Electron Spin Dynamics in Semiconductors without Inversion Symmetry

TL;DR

This paper provides a microscopic analysis of electron spin relaxation in non-centrosymmetric semiconductors, deriving Bloch equations and relaxation times T_1 and T_2 based on the D'yakonov-Perel' mechanism, with specific results for bulk and quantum well structures.

Contribution

It introduces a fully microscopic two-step calculation method for spin relaxation, deriving Bloch equations and relaxation times from first principles.

Findings

In bulk semiconductors without magnetic field, T_1 equals T_2.
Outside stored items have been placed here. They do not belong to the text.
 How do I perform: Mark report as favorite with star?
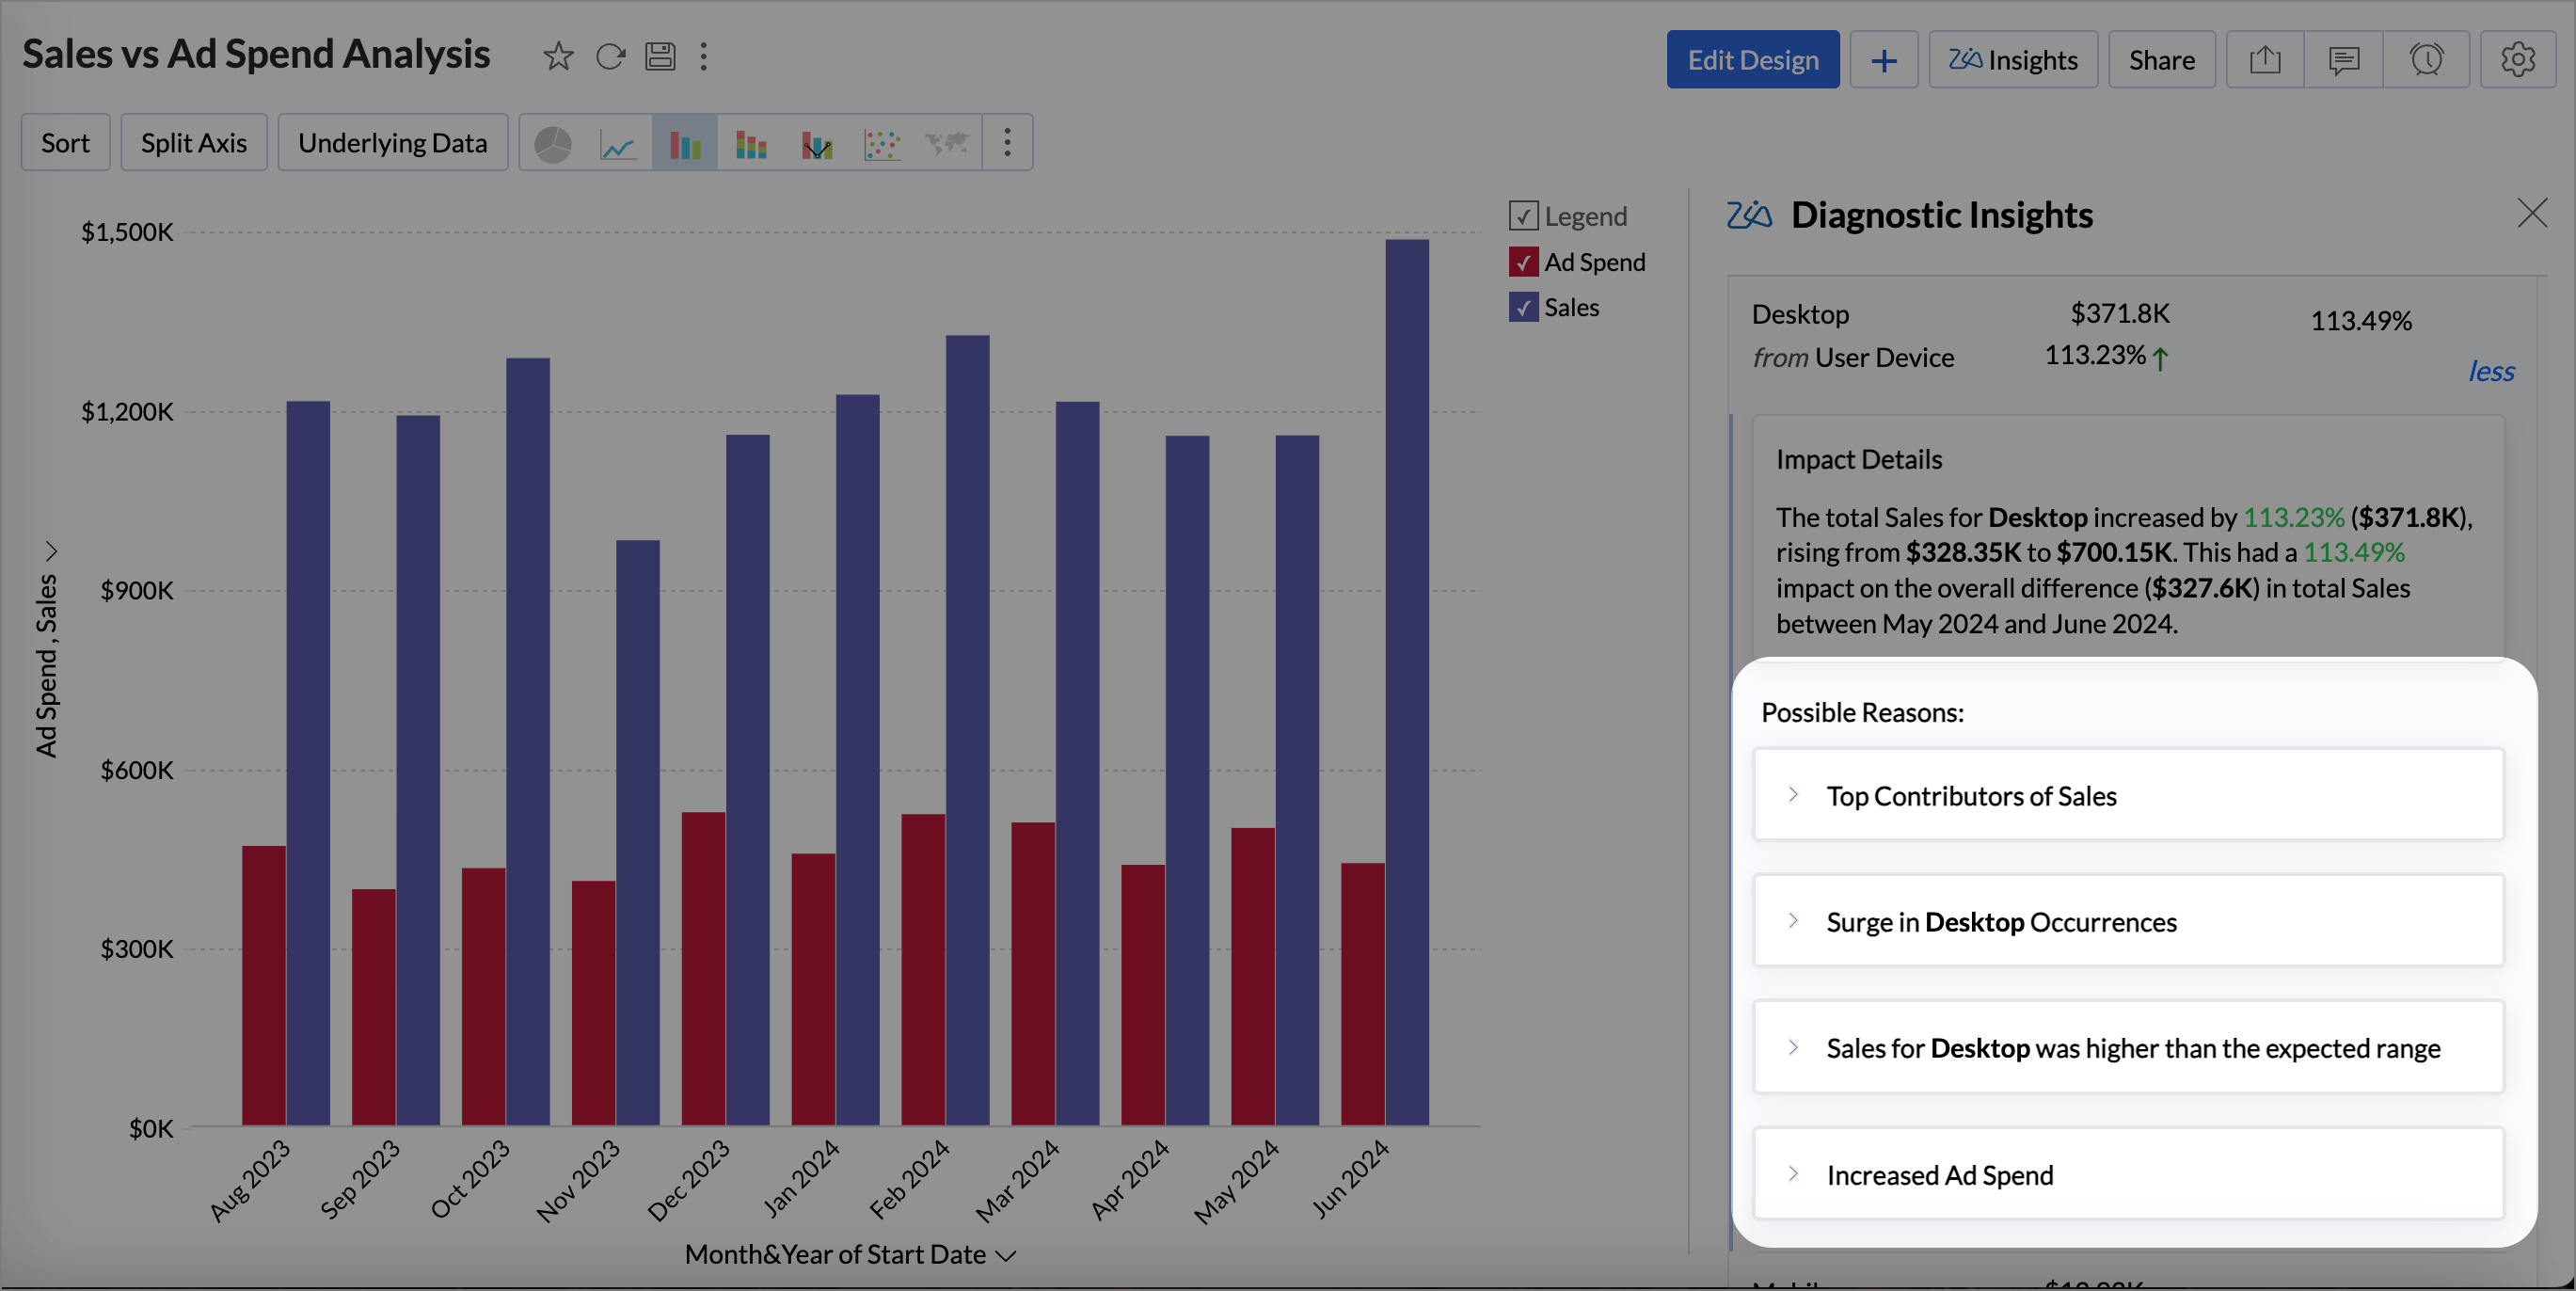(558, 57)
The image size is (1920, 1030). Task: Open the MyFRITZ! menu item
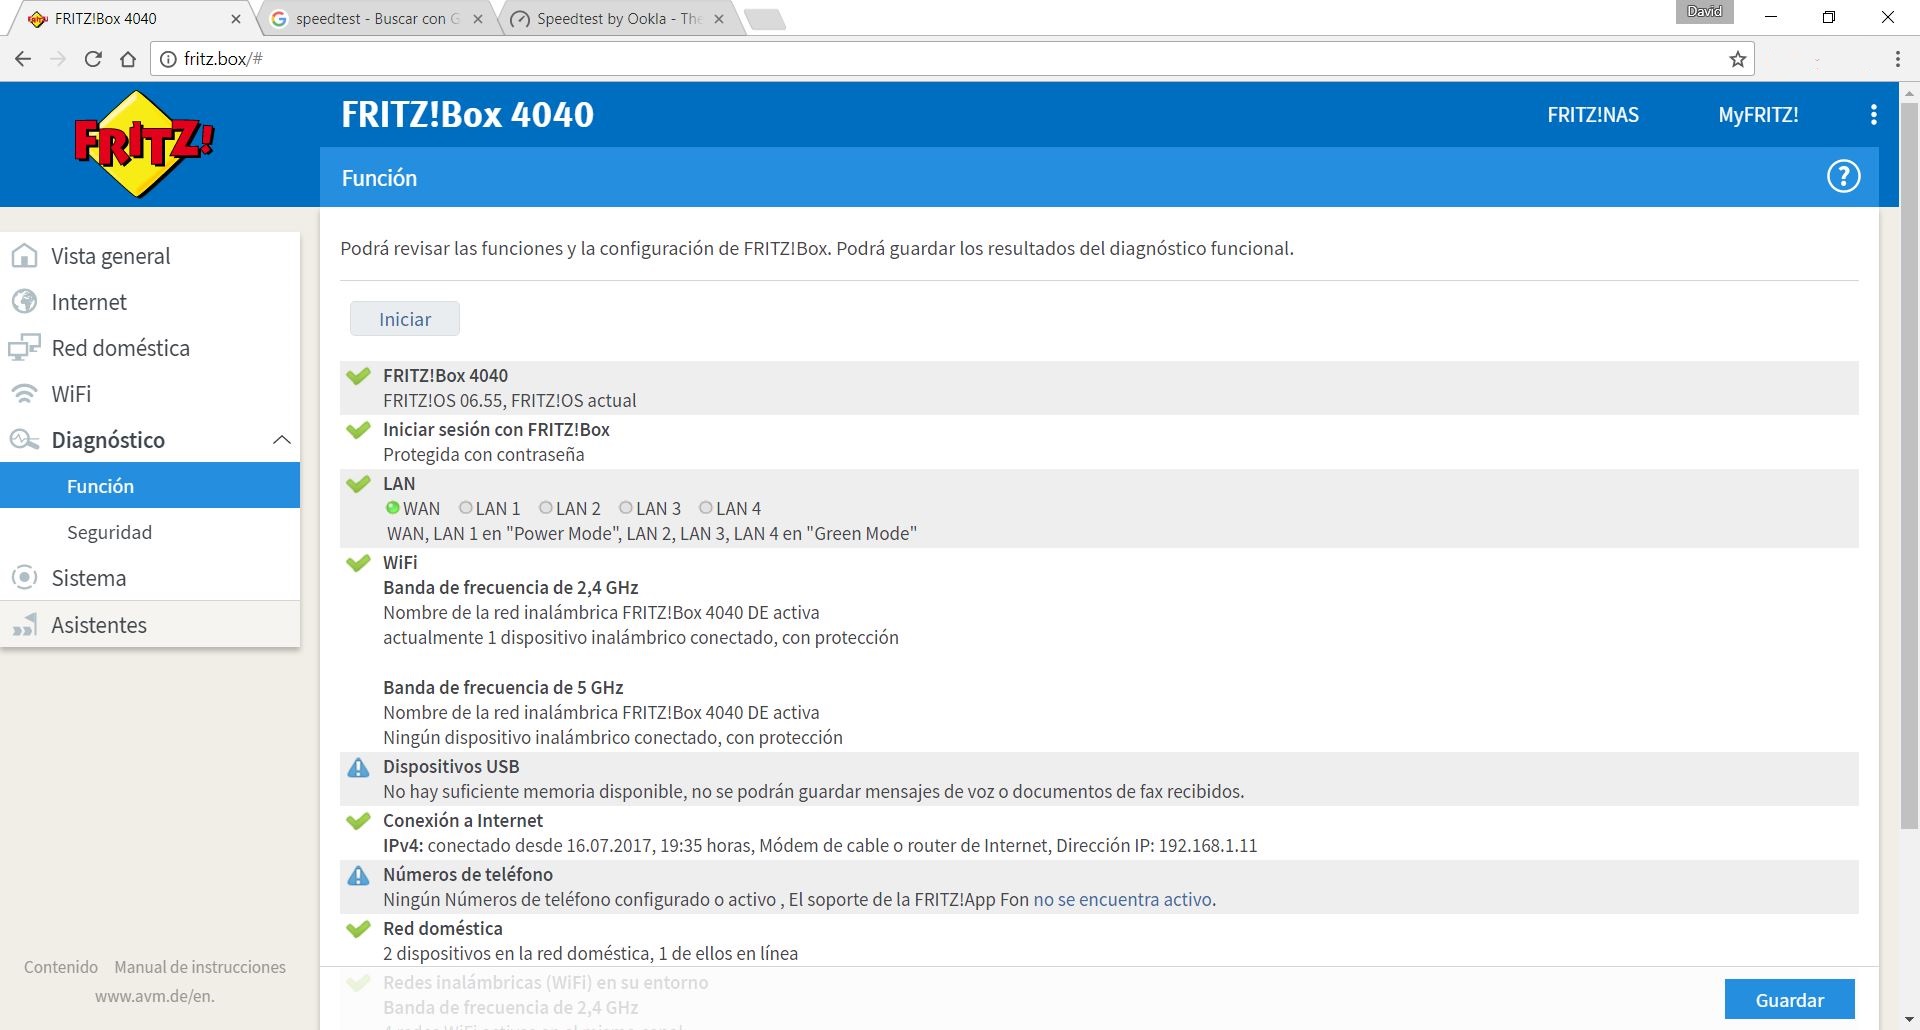1757,114
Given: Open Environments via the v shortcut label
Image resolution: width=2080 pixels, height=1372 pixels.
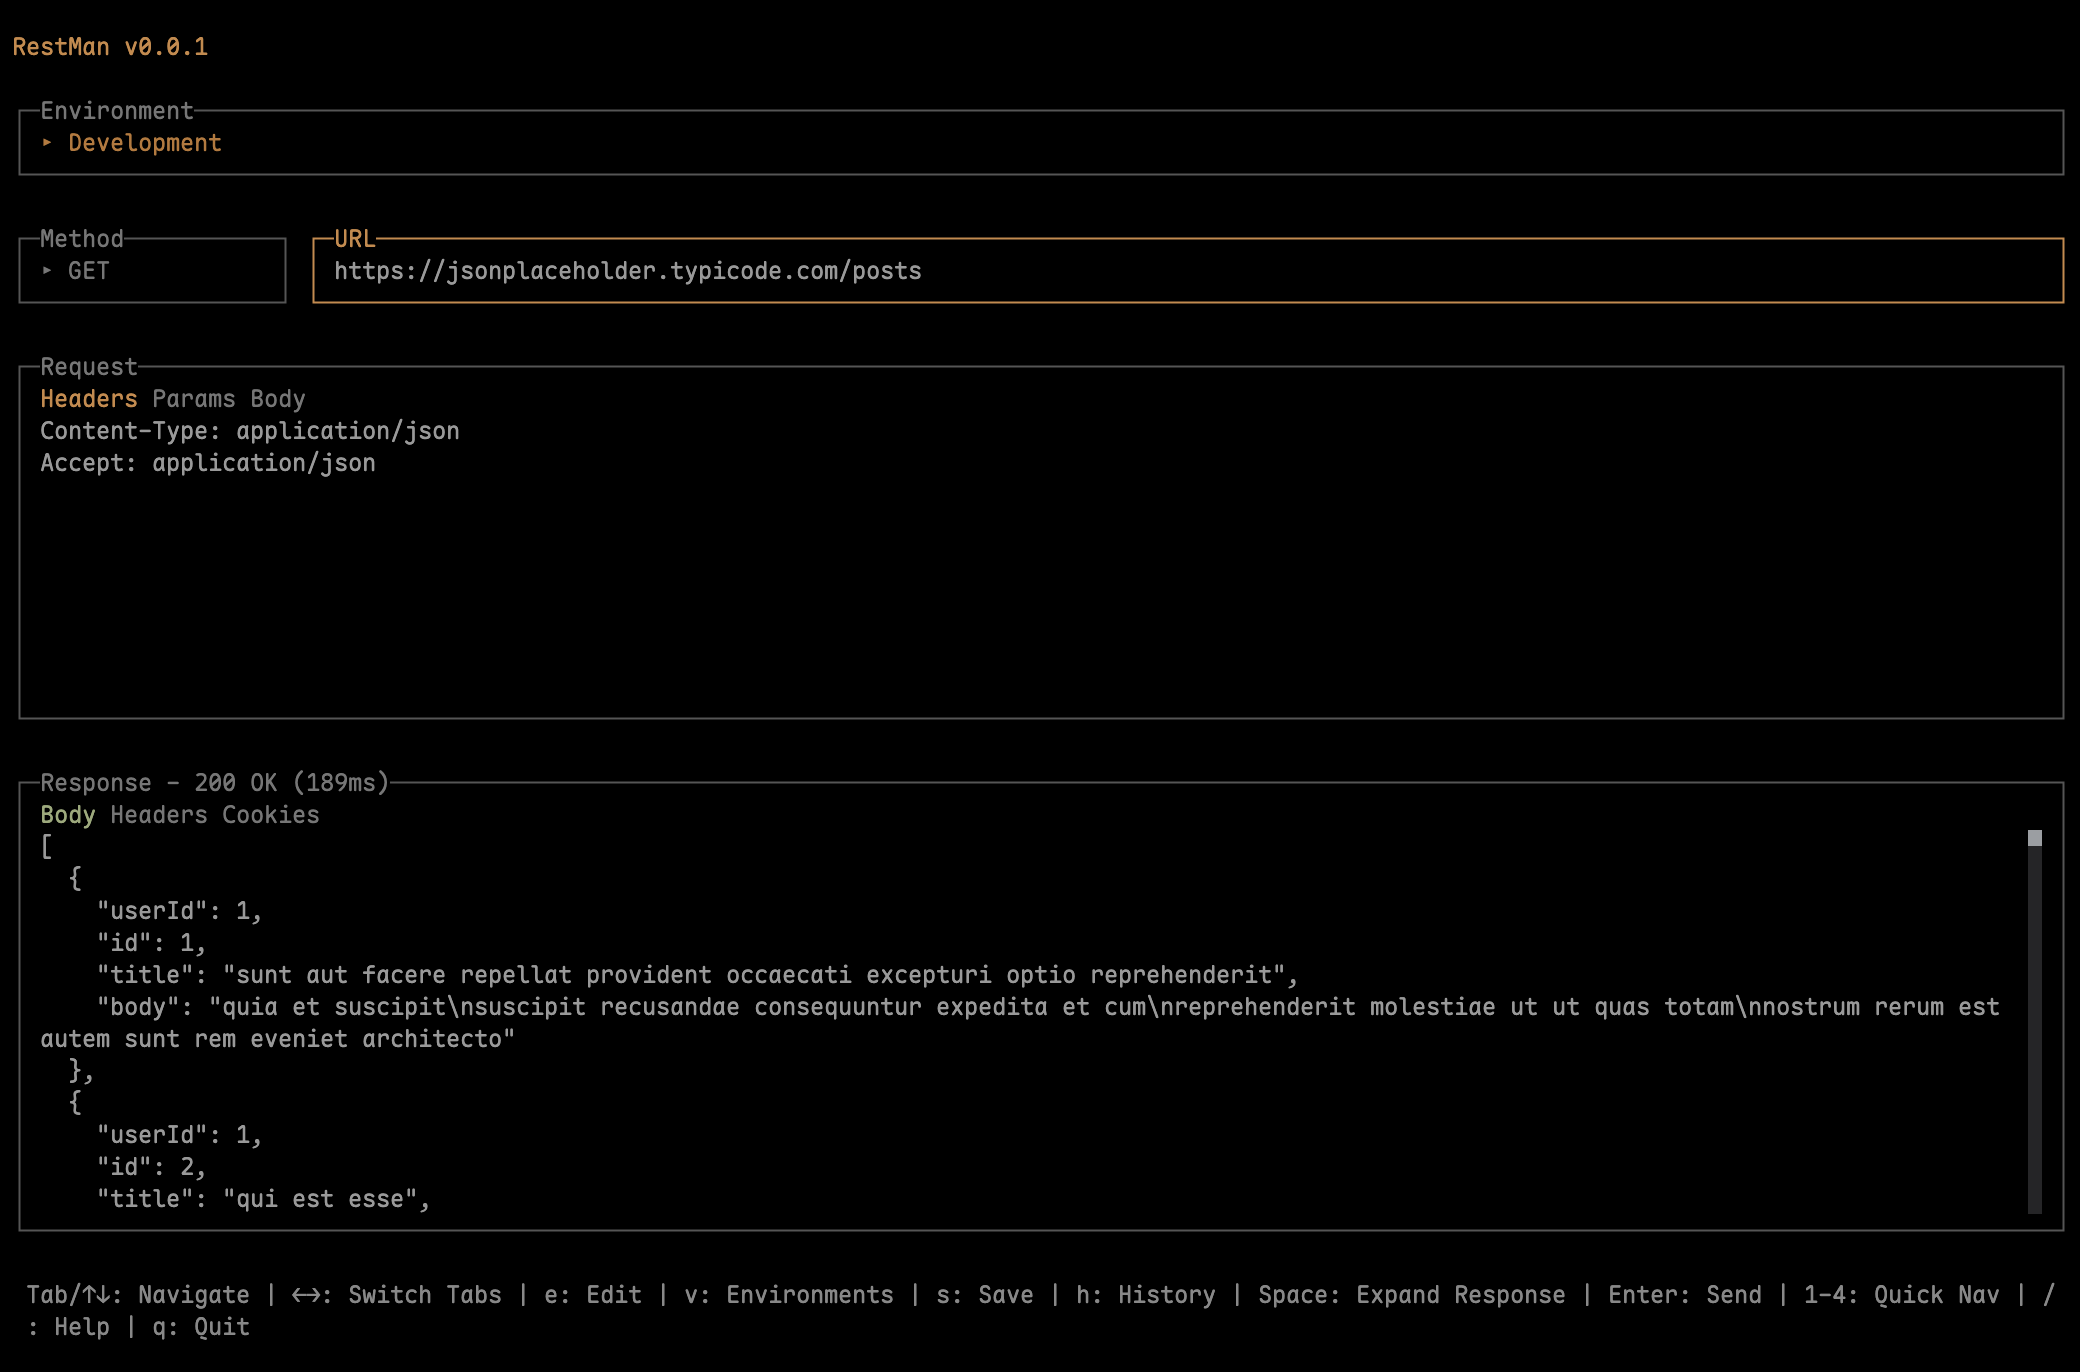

In quantum wells with magnetic field along the growth direction, T_1 is half of T_2.

Derived microscopic relaxation times match known experimental behaviors.

Abstract

We present a microscopic analysis of electron spin dynamics in the presence of an external magnetic field for non-centrosymmetric semiconductors in which the D'yakonov-Perel' spin-orbit interaction is the dominant spin relaxation mechanism. We implement a fully microscopic two-step calculation, in which the relaxation of orbital motion due to electron-bath coupling is the first step and spin relaxation due to spin-orbit coupling is the second step. On this basis, we derive a set of Bloch equations for spin with the relaxation times T_1 and T_2 obtained microscopically. We show that in bulk semiconductors without magnetic field, T_1 = T_2, whereas for a quantum well with a magnetic field applied along the growth direction T_1 = T_2/2 for any magnetic field strength.